* [Stored records]:

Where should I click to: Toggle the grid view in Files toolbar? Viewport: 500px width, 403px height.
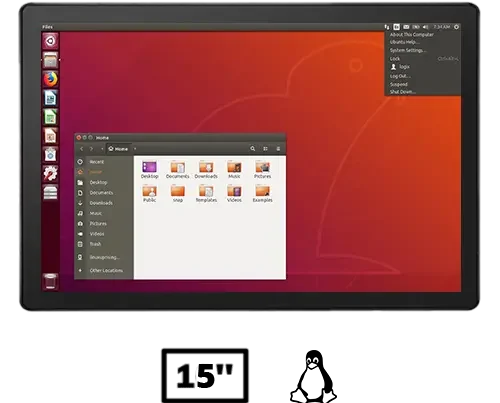[265, 149]
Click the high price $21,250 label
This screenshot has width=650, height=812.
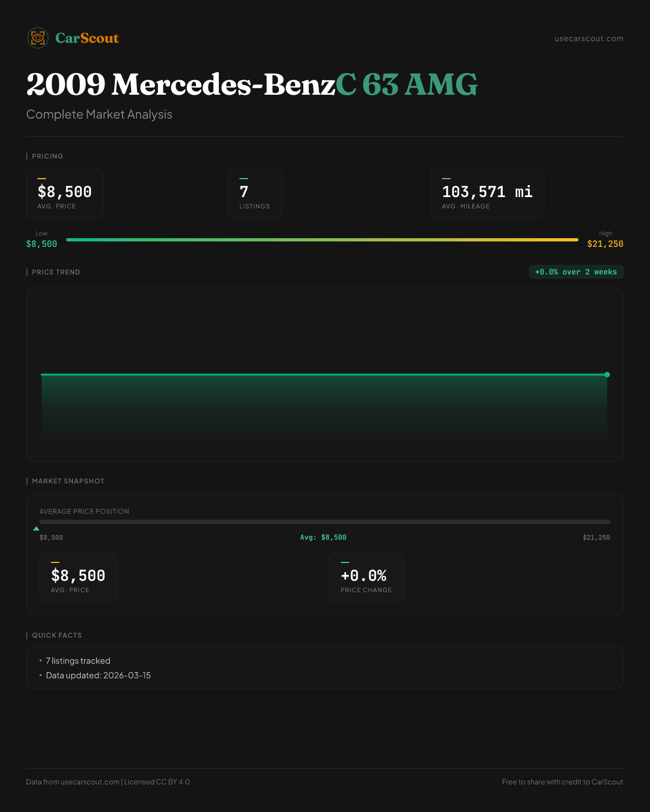[605, 244]
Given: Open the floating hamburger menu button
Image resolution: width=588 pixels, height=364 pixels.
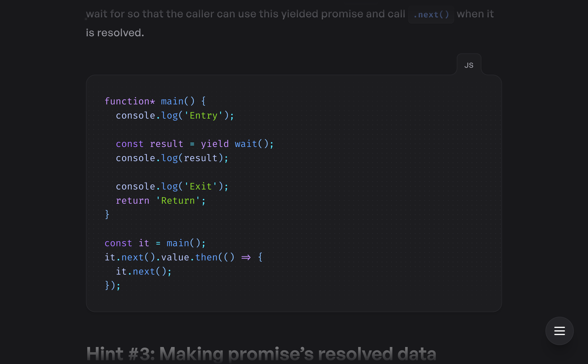Looking at the screenshot, I should (559, 331).
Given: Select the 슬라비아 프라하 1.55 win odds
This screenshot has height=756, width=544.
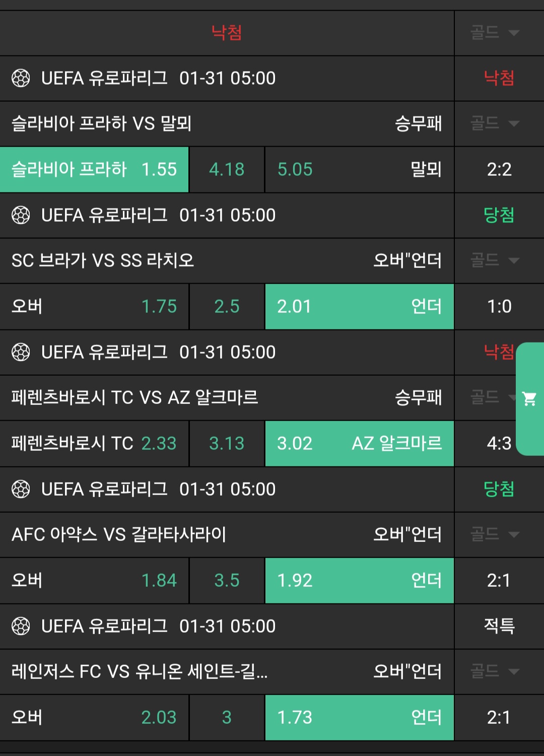Looking at the screenshot, I should click(94, 169).
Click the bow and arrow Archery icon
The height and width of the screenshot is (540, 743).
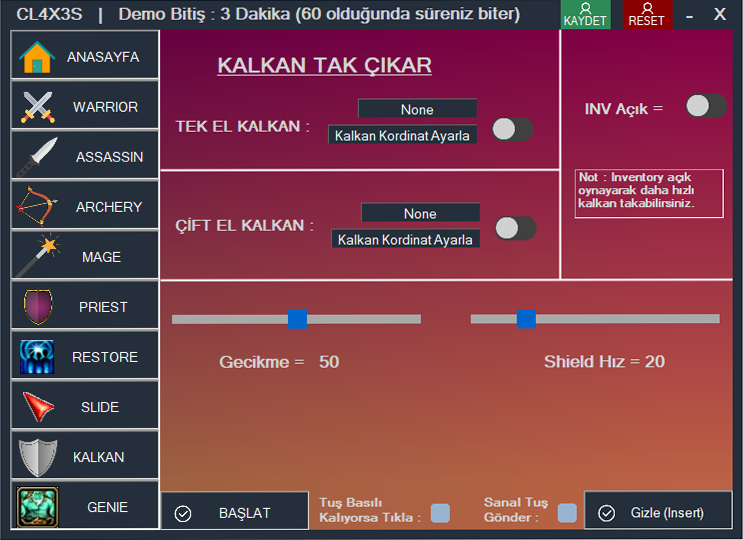[x=37, y=207]
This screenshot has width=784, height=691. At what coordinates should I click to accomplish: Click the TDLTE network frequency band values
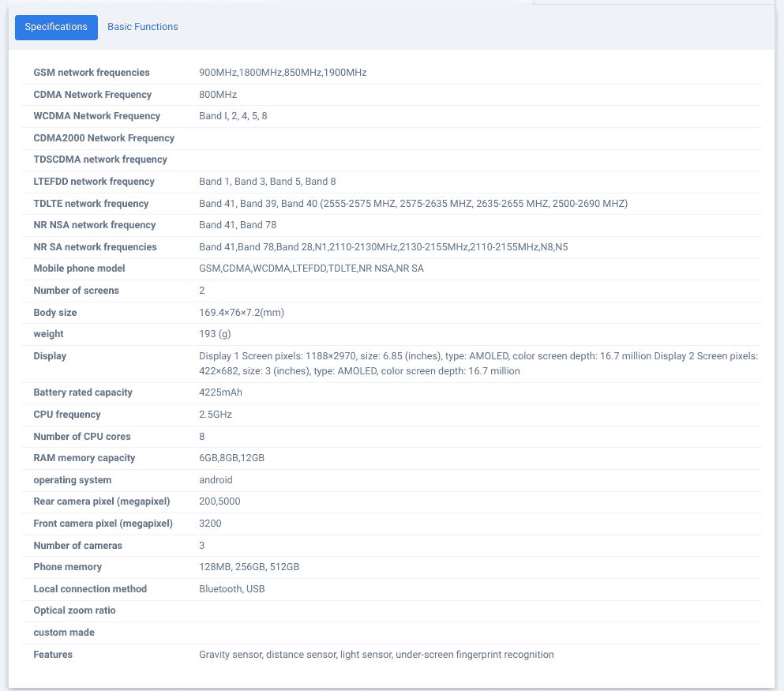pyautogui.click(x=413, y=204)
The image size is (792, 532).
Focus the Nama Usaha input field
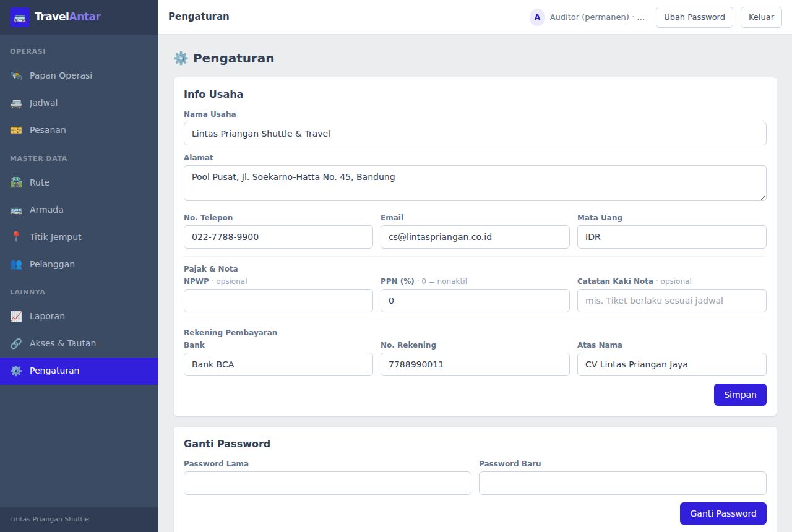[x=475, y=134]
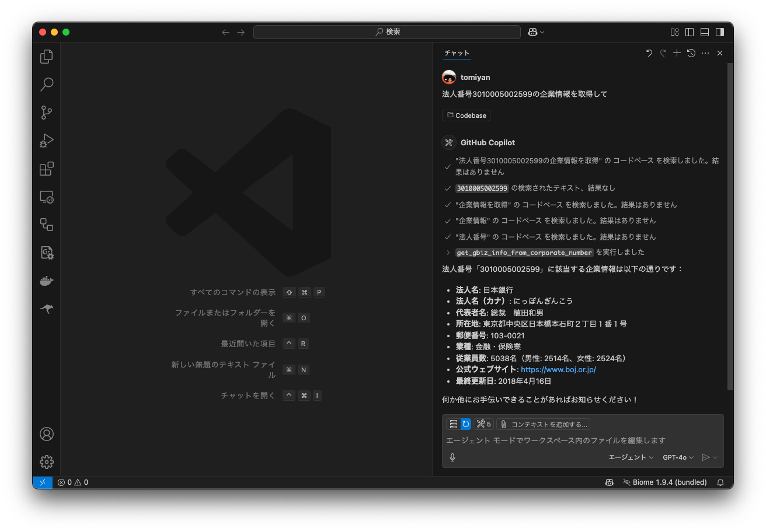Open the https://www.boj.or.jp/ link
This screenshot has height=532, width=766.
tap(558, 370)
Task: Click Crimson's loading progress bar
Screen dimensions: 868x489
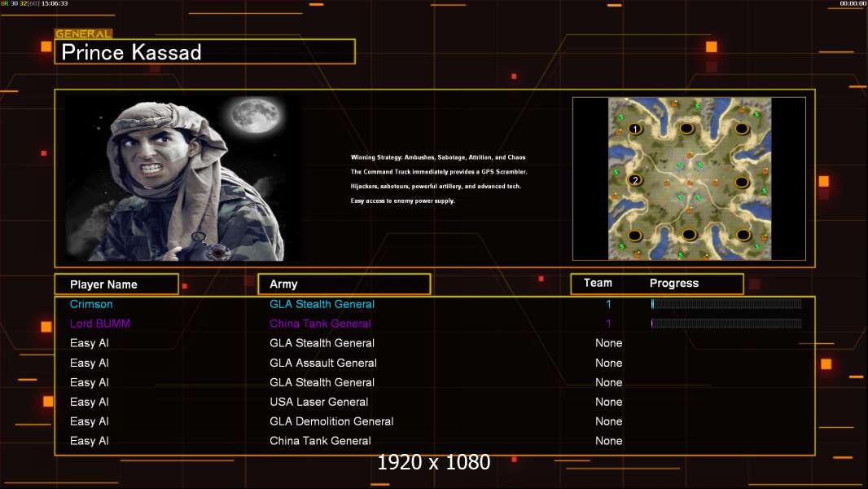Action: (x=726, y=303)
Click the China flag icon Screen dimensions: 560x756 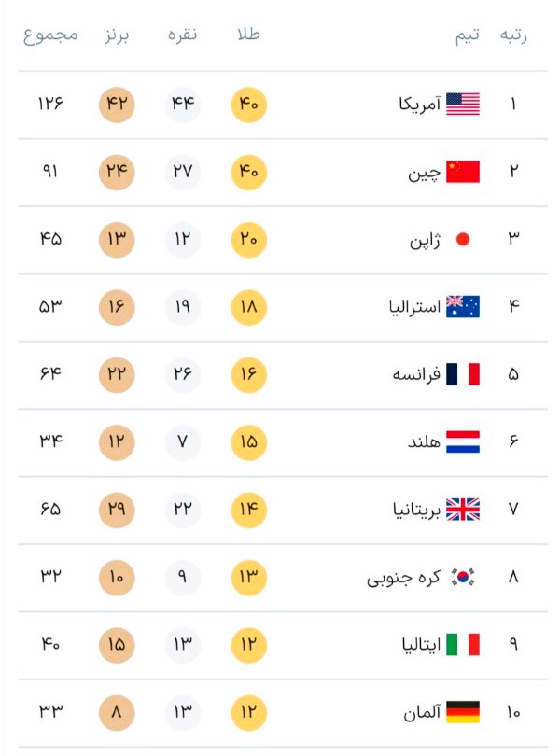coord(463,172)
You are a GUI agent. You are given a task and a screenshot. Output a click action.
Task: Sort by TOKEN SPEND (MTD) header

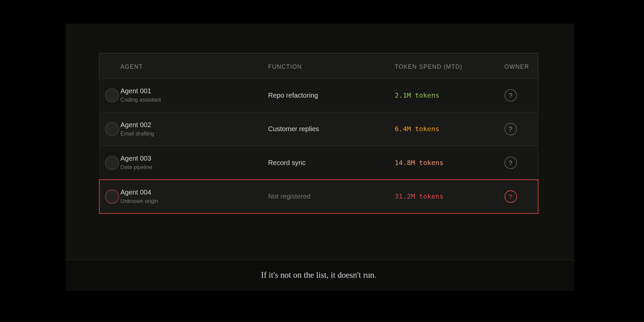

* [What the exercise asks]: Once the line with "This screenshot has width=650, height=812." is found in the data above, reproduce it and each line after it exactly, through the line with "Given: Select the 슬라비아 프라하 1.55 win odds". Omit the pictures.

* [Response area]:
This screenshot has width=650, height=812.
[605, 244]
Given: Open the floating hamburger menu button
Image resolution: width=588 pixels, height=364 pixels.
Looking at the screenshot, I should (559, 331).
Given: Select the 슬라비아 프라하 1.55 win odds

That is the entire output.